[Work required] Your copy starts at the line containing "The height and width of the screenshot is (577, 800)." and ends at the last line below. Copy exactly, without pictures.
##############################
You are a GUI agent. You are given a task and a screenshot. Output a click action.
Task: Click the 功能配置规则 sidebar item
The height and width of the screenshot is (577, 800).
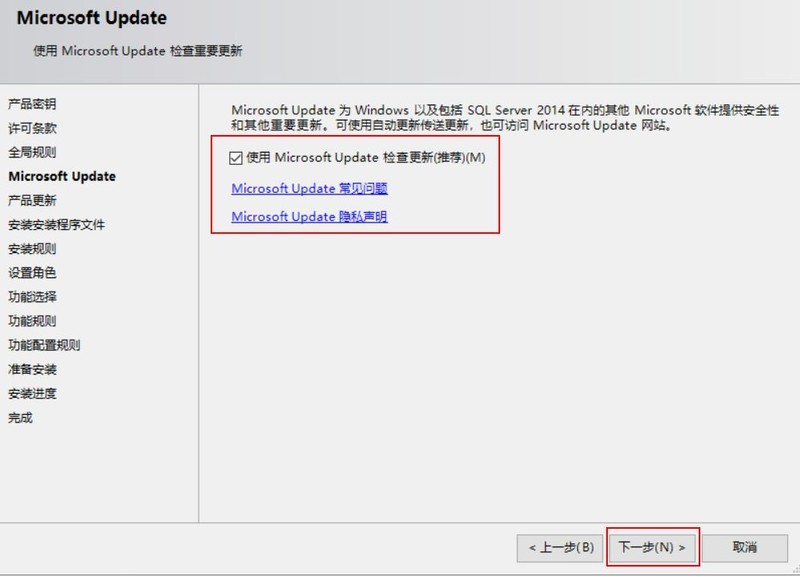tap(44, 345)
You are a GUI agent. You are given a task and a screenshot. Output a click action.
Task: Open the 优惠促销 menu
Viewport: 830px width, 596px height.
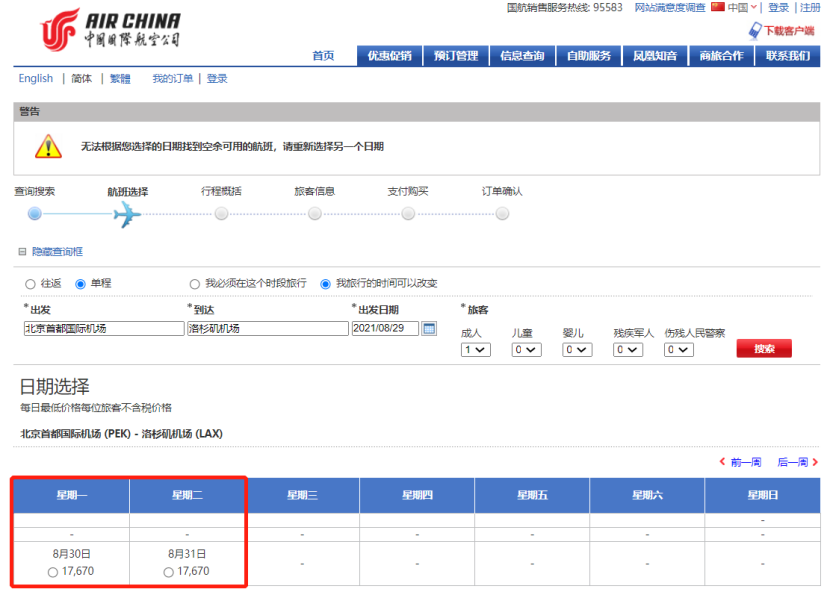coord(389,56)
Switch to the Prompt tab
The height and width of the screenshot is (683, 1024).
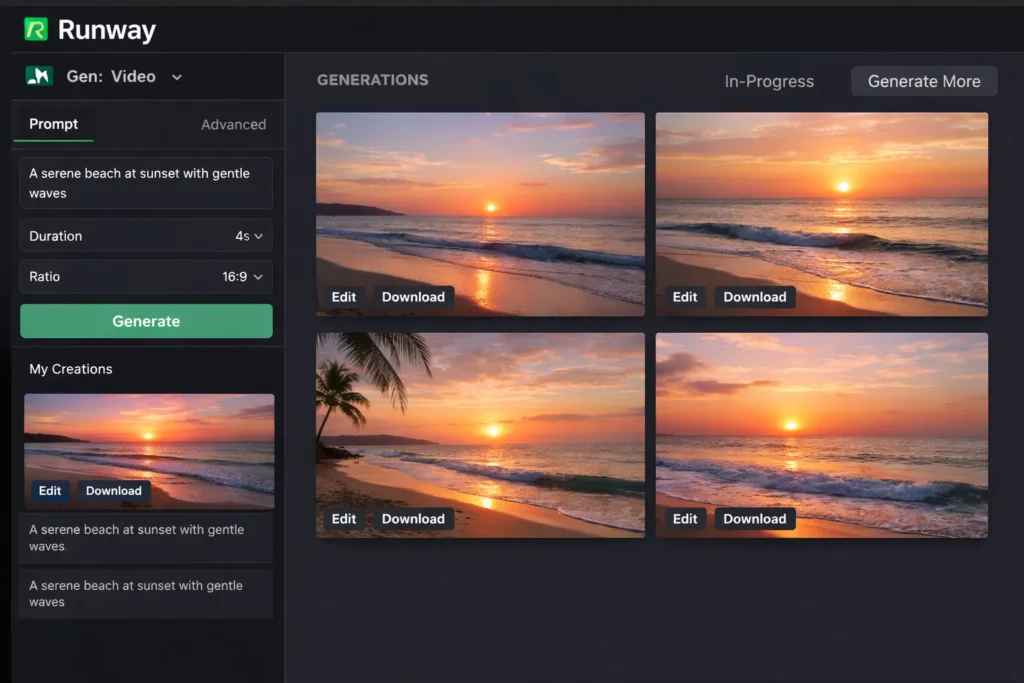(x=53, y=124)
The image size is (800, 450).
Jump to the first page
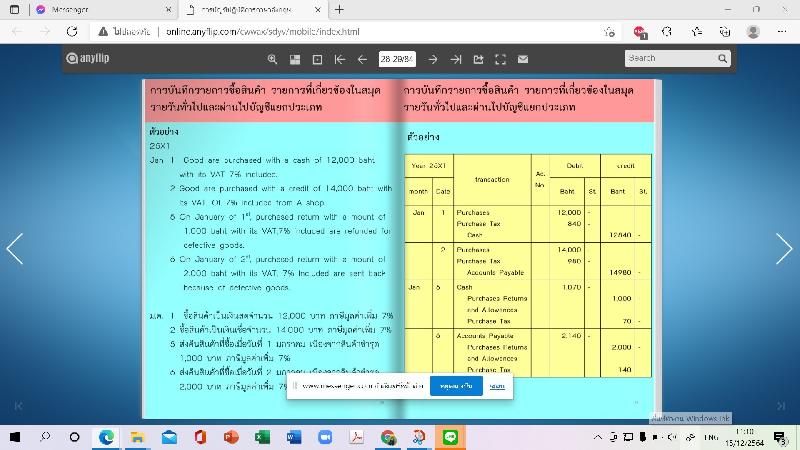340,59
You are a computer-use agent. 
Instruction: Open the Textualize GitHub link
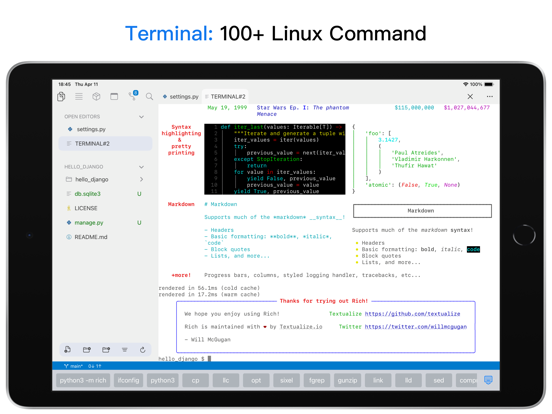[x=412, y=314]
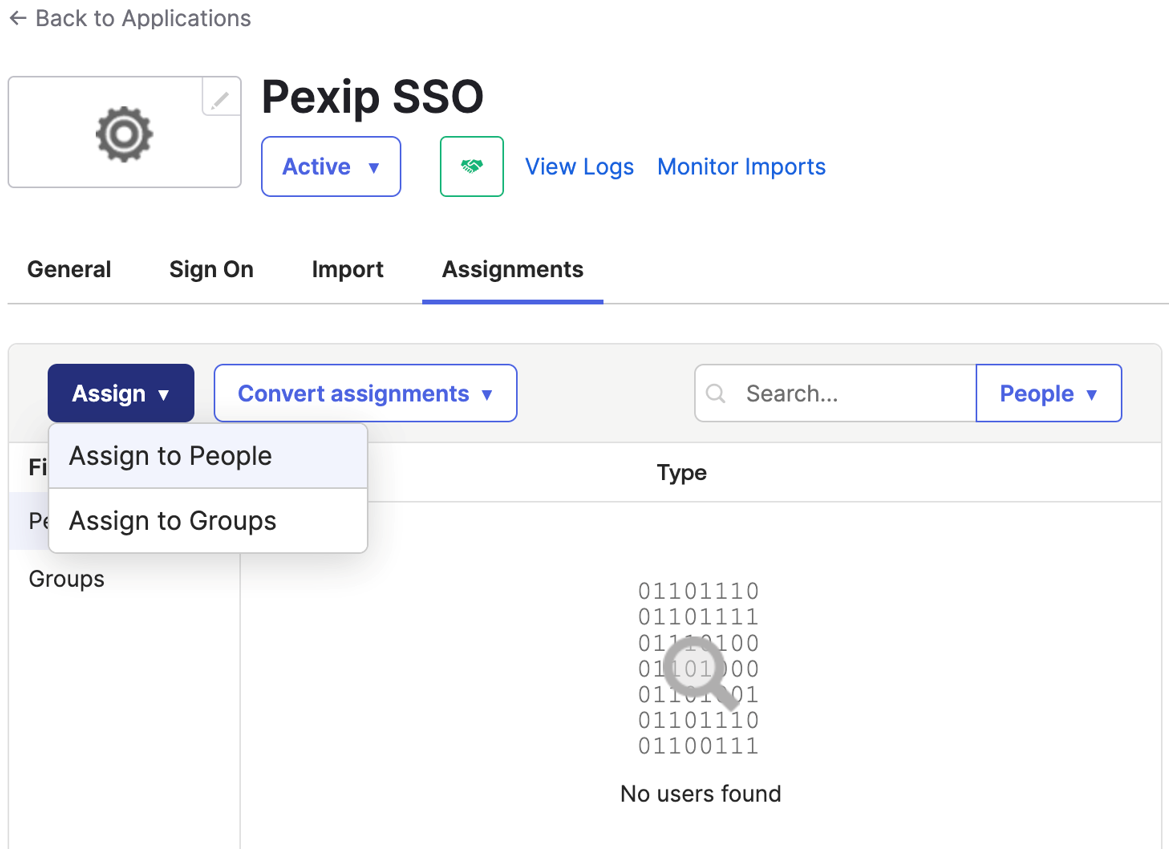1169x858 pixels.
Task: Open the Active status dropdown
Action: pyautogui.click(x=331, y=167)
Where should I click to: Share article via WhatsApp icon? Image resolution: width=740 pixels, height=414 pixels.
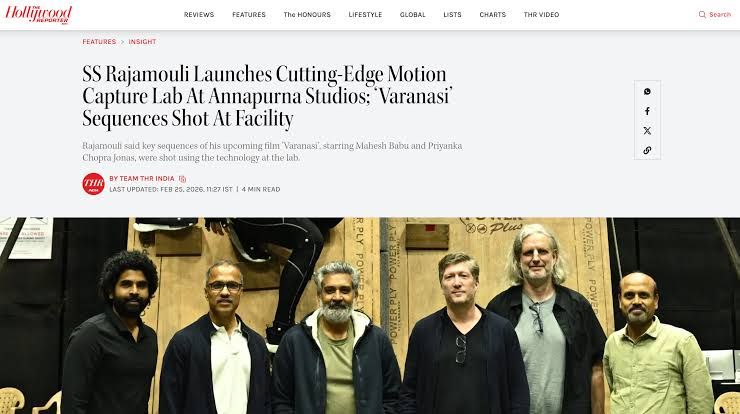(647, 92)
##############################
[Solution to the exercise]
The height and width of the screenshot is (577, 800).
tap(44, 345)
You are a GUI agent. You are given a task and a screenshot. Output a click action.
Task: Open the 优惠促销 menu
Viewport: 830px width, 596px height.
coord(389,56)
Switch to the Prompt tab
The height and width of the screenshot is (683, 1024).
(x=53, y=124)
The image size is (800, 450).
Jump to the first page
340,59
You are a computer-use agent. 
Instruction: Open the Textualize GitHub link
[x=412, y=314]
1169x858 pixels.
Task: Open the Active status dropdown
Action: pyautogui.click(x=331, y=167)
Where should I click to: Share article via WhatsApp icon? Image resolution: width=740 pixels, height=414 pixels.
(647, 92)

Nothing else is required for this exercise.